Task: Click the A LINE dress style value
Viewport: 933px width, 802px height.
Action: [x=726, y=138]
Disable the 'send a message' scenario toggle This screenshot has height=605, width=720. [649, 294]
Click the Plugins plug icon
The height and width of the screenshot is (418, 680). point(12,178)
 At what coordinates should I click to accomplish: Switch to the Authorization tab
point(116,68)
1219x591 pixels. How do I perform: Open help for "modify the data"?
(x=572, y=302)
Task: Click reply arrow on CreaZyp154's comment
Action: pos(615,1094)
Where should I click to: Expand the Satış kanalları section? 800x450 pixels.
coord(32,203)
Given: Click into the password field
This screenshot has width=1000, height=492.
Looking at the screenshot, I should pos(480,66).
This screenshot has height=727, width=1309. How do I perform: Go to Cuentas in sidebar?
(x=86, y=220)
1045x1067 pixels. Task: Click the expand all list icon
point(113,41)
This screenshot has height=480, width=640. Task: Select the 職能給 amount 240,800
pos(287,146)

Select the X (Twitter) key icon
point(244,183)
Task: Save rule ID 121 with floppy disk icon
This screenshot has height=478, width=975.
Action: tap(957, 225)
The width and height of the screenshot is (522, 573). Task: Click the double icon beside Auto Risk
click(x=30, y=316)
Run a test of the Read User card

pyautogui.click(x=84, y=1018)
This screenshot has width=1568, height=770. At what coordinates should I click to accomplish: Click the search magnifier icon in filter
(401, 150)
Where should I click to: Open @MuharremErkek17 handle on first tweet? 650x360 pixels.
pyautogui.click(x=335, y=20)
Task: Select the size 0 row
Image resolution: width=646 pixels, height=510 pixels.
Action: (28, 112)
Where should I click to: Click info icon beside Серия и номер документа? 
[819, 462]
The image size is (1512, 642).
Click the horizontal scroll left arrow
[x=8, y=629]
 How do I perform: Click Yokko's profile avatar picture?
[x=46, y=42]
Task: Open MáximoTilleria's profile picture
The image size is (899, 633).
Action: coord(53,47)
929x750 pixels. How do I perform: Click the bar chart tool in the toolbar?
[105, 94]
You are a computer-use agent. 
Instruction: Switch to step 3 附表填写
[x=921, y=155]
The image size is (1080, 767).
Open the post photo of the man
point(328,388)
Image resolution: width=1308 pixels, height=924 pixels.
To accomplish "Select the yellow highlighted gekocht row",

____

**Aim of the task:** Could you set down each entry above word for word?

**Solution:**
Task: Click the A LINE dress style value
Viewport: 933px width, 802px height.
Action: [x=726, y=138]
Disable the 'send a message' scenario toggle This screenshot has height=605, width=720. [649, 294]
Click the Plugins plug icon
The height and width of the screenshot is (418, 680). point(12,178)
 At what coordinates should I click to accomplish: Switch to the Authorization tab
point(116,68)
1219x591 pixels. How do I perform: Open help for "modify the data"?
(x=572, y=302)
Task: Click reply arrow on CreaZyp154's comment
Action: pos(615,1094)
Where should I click to: Expand the Satış kanalları section? 800x450 pixels.
coord(32,203)
Given: Click into the password field
This screenshot has width=1000, height=492.
Looking at the screenshot, I should pos(480,66).
This screenshot has height=727, width=1309. How do I perform: Go to Cuentas in sidebar?
(x=86, y=220)
1045x1067 pixels. Task: Click the expand all list icon
point(113,41)
This screenshot has height=480, width=640. Task: Select the 職能給 amount 240,800
pos(287,146)

Select the X (Twitter) key icon
point(244,183)
Task: Save rule ID 121 with floppy disk icon
This screenshot has height=478, width=975.
Action: tap(957, 225)
The width and height of the screenshot is (522, 573). Task: Click the double icon beside Auto Risk
click(x=30, y=316)
Run a test of the Read User card

pyautogui.click(x=84, y=1018)
This screenshot has width=1568, height=770. At what coordinates should I click to accomplish: Click the search magnifier icon in filter
(401, 150)
Where should I click to: Open @MuharremErkek17 handle on first tweet? 650x360 pixels.
pyautogui.click(x=335, y=20)
Task: Select the size 0 row
Image resolution: width=646 pixels, height=510 pixels.
Action: (28, 112)
Where should I click to: Click info icon beside Серия и номер документа? 
[819, 462]
The image size is (1512, 642).
Click the horizontal scroll left arrow
[x=8, y=629]
 How do I perform: Click Yokko's profile avatar picture?
[x=46, y=42]
Task: Open MáximoTilleria's profile picture
The image size is (899, 633).
Action: coord(53,47)
929x750 pixels. How do I perform: Click the bar chart tool in the toolbar?
[105, 94]
You are a computer-use agent. 
Instruction: Switch to step 3 附表填写
[x=921, y=155]
The image size is (1080, 767).
Open the post photo of the man
point(328,388)
Image resolution: width=1308 pixels, height=924 pixels.
To accomplish "Select the yellow highlighted gekocht row",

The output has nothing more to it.